_HOW TO COMPLETE THIS TASK_
Which lines below contain "status"? Copy every one of them.

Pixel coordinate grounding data
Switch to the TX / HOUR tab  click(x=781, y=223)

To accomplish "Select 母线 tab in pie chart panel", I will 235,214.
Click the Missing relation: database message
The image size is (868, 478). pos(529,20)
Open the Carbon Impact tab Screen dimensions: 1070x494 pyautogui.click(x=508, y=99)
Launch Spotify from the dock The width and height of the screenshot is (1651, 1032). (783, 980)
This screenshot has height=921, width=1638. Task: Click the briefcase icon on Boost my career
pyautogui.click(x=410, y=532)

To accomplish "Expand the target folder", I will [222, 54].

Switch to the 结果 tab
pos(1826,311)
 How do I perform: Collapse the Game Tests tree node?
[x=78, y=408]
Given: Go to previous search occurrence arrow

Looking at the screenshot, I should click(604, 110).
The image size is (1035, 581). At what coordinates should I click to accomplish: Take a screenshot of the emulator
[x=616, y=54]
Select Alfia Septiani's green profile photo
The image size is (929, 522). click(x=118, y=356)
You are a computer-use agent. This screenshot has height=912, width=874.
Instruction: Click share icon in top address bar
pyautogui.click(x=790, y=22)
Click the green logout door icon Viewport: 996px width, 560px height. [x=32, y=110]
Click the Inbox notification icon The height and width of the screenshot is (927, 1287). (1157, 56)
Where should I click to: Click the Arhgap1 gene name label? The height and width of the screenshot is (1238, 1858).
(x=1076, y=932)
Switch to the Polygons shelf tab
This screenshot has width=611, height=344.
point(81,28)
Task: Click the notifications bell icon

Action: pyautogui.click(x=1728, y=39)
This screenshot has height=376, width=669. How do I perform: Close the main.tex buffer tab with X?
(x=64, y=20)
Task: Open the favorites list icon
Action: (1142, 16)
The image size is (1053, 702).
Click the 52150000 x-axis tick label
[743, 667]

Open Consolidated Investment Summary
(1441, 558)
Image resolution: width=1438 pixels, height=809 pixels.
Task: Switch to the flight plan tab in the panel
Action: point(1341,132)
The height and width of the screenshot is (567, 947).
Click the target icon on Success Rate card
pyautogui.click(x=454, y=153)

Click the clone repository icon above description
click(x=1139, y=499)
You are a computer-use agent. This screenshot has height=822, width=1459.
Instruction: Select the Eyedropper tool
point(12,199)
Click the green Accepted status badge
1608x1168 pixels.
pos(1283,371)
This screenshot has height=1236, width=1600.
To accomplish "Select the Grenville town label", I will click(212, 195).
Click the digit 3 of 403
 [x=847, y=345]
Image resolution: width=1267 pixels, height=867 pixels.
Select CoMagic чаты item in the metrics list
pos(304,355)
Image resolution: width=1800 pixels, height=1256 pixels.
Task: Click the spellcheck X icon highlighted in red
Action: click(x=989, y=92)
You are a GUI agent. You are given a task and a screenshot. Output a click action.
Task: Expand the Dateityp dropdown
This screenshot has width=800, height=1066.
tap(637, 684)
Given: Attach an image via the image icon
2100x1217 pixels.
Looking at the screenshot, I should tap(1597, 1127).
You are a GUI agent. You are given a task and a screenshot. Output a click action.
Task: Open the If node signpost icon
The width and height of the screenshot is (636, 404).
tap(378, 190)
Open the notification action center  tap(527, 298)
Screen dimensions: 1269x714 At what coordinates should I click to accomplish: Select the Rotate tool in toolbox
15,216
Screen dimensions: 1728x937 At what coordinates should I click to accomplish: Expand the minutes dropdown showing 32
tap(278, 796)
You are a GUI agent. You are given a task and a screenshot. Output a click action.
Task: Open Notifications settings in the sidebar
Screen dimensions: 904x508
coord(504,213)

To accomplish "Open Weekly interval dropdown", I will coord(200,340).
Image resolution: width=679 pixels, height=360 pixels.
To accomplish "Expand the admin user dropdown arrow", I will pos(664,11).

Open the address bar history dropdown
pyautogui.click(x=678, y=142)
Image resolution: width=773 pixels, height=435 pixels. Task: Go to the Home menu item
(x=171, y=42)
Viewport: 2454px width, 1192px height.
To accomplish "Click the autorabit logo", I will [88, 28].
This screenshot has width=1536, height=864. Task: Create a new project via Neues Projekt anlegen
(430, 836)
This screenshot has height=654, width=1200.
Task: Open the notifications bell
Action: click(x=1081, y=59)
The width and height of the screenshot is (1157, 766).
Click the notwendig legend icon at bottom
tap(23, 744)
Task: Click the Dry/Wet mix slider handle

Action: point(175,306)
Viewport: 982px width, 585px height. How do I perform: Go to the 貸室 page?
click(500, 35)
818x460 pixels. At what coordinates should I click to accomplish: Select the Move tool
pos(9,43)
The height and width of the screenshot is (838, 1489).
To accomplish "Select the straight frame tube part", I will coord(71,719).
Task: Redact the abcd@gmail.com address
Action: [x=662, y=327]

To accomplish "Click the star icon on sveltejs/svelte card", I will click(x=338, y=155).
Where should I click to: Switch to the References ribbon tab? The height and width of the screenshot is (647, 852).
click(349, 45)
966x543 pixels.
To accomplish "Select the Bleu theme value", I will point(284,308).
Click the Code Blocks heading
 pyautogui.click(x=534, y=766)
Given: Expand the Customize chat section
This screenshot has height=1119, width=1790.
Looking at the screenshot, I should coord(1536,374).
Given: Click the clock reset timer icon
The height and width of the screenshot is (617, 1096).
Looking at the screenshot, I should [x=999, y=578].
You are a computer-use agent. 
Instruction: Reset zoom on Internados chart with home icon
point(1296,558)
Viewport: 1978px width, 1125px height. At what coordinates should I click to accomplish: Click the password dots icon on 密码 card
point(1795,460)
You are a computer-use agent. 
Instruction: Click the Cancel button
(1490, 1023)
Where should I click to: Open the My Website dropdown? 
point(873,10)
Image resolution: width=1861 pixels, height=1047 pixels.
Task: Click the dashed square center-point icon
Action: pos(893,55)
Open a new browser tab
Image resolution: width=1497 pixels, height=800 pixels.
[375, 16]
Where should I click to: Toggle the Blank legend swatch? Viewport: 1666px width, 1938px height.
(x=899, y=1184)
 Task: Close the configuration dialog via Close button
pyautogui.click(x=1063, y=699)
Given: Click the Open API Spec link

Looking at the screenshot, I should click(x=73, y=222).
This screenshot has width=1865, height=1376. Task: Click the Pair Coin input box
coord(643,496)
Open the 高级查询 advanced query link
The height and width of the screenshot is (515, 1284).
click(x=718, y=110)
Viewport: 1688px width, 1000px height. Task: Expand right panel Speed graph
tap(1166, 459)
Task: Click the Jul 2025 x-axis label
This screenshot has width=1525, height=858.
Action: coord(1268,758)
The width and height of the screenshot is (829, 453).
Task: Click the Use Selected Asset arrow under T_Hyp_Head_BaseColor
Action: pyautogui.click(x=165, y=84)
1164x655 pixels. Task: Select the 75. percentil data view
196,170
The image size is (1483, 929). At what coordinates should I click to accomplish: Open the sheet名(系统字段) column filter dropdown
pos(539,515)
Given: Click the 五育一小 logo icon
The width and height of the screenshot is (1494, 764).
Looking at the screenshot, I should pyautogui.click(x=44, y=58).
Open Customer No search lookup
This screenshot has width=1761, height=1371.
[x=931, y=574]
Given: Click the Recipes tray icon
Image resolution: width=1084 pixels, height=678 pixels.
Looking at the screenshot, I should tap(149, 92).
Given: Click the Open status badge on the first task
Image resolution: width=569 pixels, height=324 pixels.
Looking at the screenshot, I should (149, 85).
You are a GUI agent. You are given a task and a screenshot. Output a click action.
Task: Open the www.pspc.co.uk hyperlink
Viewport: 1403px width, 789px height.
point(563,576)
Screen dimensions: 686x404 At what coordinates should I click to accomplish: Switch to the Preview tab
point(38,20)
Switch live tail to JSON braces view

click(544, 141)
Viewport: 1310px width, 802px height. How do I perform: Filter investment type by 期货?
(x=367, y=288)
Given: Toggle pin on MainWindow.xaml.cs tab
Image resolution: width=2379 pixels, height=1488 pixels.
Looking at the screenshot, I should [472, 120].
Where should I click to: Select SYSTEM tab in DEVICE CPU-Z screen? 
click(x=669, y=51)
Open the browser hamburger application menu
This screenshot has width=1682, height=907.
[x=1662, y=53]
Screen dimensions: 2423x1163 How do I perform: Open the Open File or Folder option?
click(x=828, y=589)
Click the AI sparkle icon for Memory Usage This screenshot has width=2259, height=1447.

_EXERCISE RESULT_
Click the green Accepted status badge
Given: Click the Open status badge on the first task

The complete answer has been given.